Patients found dead at home or who died after being rushed to a hospital following a rapid worsening of their condition were counted in the study.

In Tokyo, there were nine such deaths, one in July and eight in August.

Of those, six patients were in their 50s or younger, including a man in his 30s with no underlying health problems.

In Kanagawa Prefecture, a man in his 60s and another in his 40s died in July. This month, a woman in her 60s died.

In Saitama Prefecture, three men--one in his 40s, one in his 50s and another in his 70s--died while recuperating at home in August.

The infection of the man in his 50s was confirmed on Aug. 10. He had a pre-existing health condition. But he was recuperating at home as his symptoms were assessed as mild. He was found dead on the morning of Aug. 15.

Three patients, two men in their 60s and a woman in her 80s, died in Chiba Prefecture this month.

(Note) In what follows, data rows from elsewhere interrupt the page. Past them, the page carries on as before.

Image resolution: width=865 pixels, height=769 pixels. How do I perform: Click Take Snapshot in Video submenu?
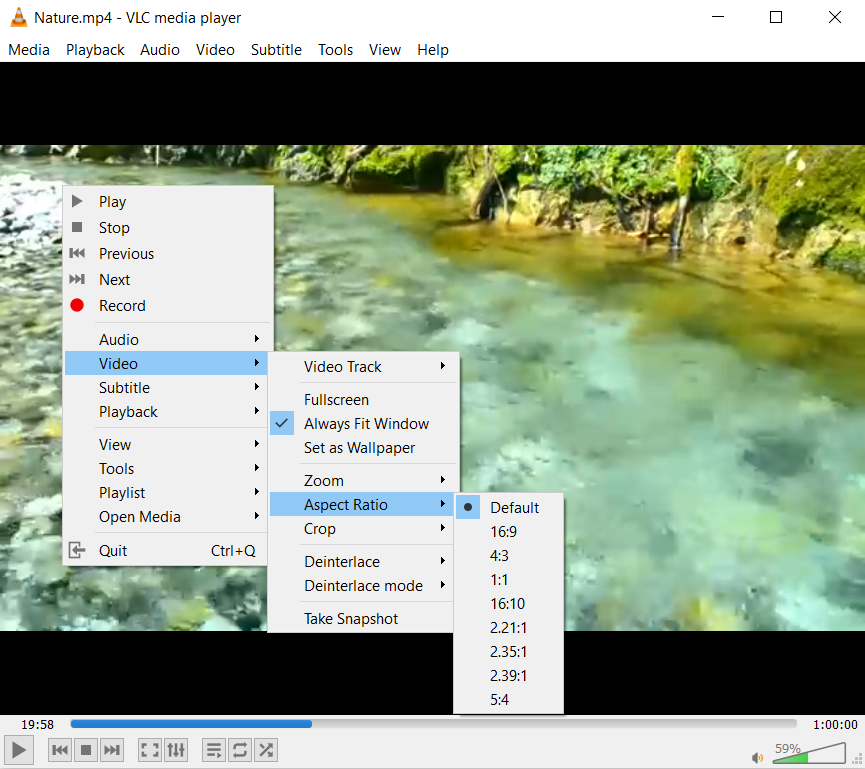[x=351, y=619]
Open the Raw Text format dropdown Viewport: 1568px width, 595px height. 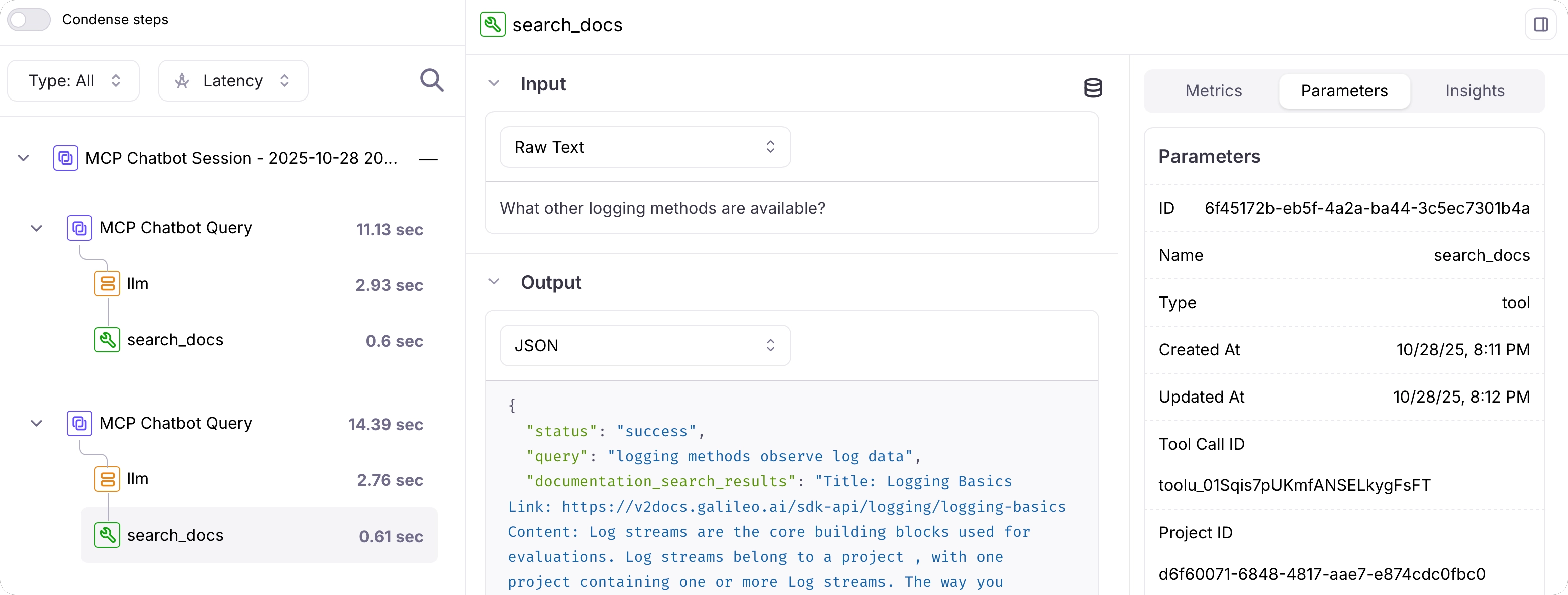pyautogui.click(x=645, y=147)
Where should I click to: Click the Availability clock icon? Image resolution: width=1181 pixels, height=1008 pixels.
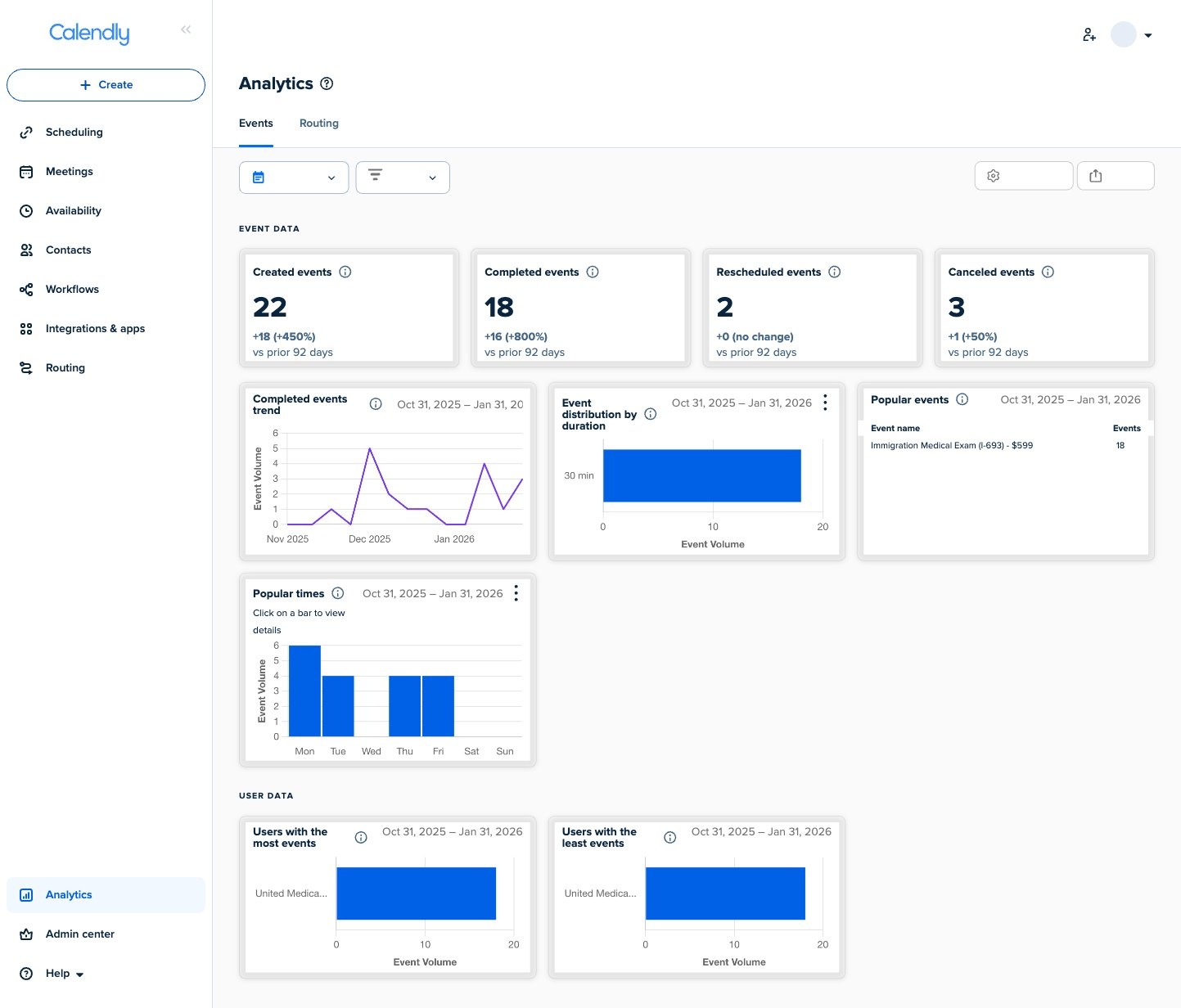(x=25, y=210)
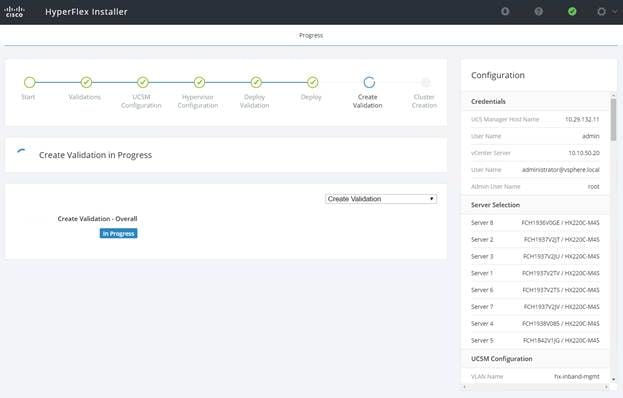Open the settings gear menu
The width and height of the screenshot is (623, 398).
[602, 12]
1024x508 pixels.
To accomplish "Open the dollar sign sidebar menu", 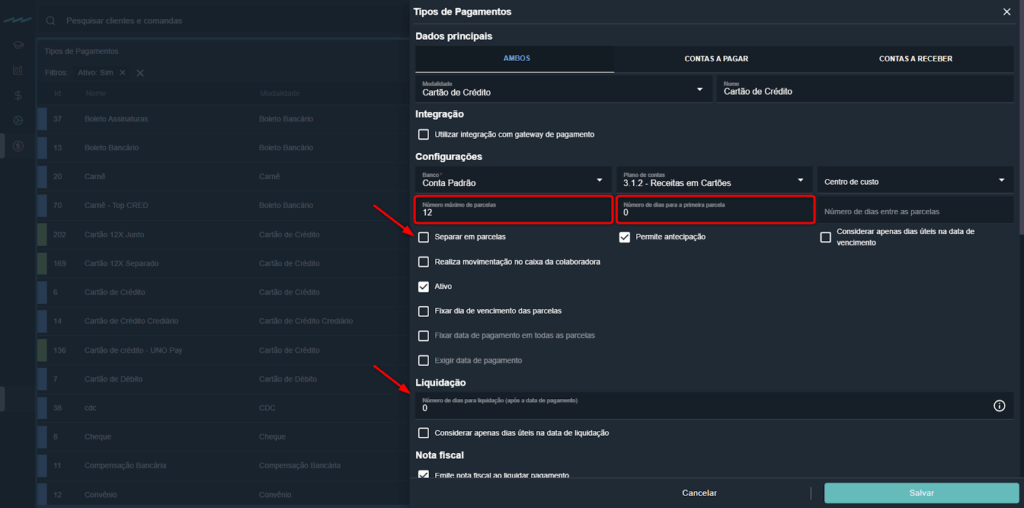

The woman contracted the virus in late July and stayed home because she reportedly showed no symptoms. Prefectural officials began searching for a hospital bed for her after her blood oxygen saturation level plunged to below 90 percent on the evening of Aug. 10. The normal level is 96 percent or more. Her death was confirmed that night. No hospital bed had been found for her.

Osaka and Okinawa prefectures replied that no patients staying home have died since July. In the case of Osaka Prefecture, there were 19 such deaths between March 1 and June 20 during the fourth wave of infections.

According to the health ministry, 84 COVID-19 patients died at home nationwide in the first half of this year. Of the total, 71 were in their 60s or older.